I’m looking for a new salsa at Harris Teeter for to put on my baked potatoes. I hear “clip clop clip clop” behind me. My unsubtly clandestine gaze is drawn to a woman with blazing red hair, one of those faces that, while attractive, you can sorta tell what she’s gonna look like when she’s older, and the biggest high heels I have seen on a woman EV-ERR. Why do women who wear high heels also wear tight jeans? What is that? Seriously, I have no idea where this fashion tandem arose. I remember the Jordache commercials. Were they that influential?
This video doesn’t have high heels but ladies, let me ask you: these jeans look so hard and unforgiving, like they might hurt your…lady parts. Amirte?
So my mind’s eye spits out the barely appropriate bon mot that I wish I would have said, had our choreography been a little more mutually sympathetic (like walking down the same aisle in different directions) . I try to shut it out, but it simply will not go away. I get my Edy’s brand fruit pops, and keep an eye out for the redhead in high heels. And miraculously, she approaches! Sort of. And I keep telling myself to shut up. Don’t say it. WHY say it? NO REASON to say it. She’s too young to understand. And if she’s not, she’s old enough to know that idiots like you usually mean her harm. Don’t say it. Don’t say it.
So I pull up along side her and meekly offer up the following:
“I’m glad I didn’t wear those shoes today. We both would have looked pretty silly…”

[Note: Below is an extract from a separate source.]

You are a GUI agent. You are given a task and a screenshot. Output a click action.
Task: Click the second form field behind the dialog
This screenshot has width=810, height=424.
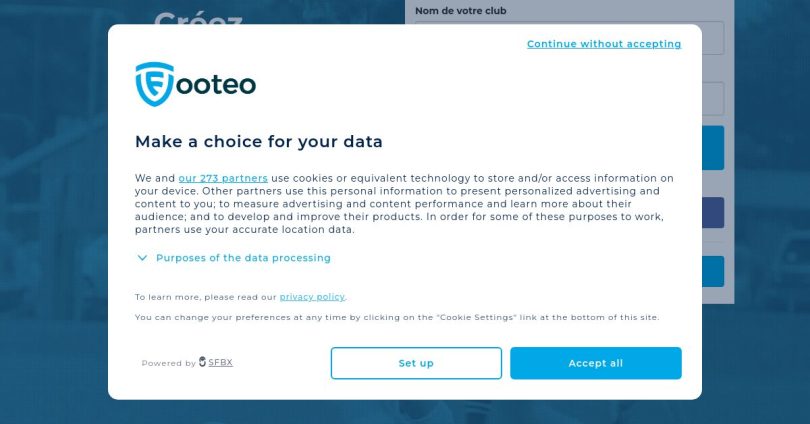(x=712, y=98)
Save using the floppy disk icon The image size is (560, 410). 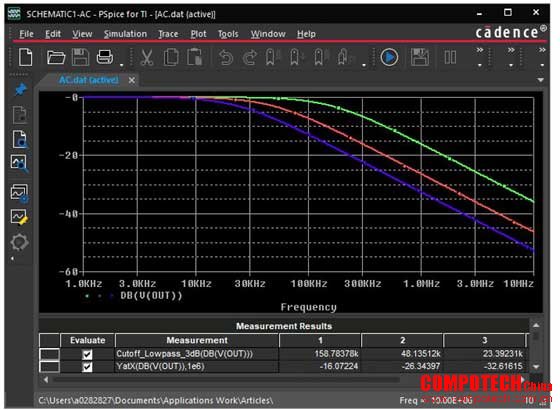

“Yeah, we would have looked silly…”
And off I went to check out.
This is an example of me not being able to contain myself. I guess I have been in enough situations where I “wish I’d have said that” that I don’t want to feel that anymore.
Last time this happened we were at the World Market and Olivia went off to the bathroom herself. She asked the 40-ish lady where the bathrooms were. As O went off, the lady asked me if I was sure it was ok for her to go by herself. I said that O was pretty much a free-range child by now, and assured her that it would be alright. I could tell I wasn’t reaching her. So I asked her “Do you have kids?” And she sheepishly indicated she had none. So we shared a mutual laugh at the fact that she was ..he heh…judging my parenting. I didn’t call her an old maid or dried up or a spinster selling shitty, overpriced bags of coffee, nor did I ask her if she “wanted one” after she indicated she was barren…er…childless. I guess you had to be there. Well, I did. I was driving.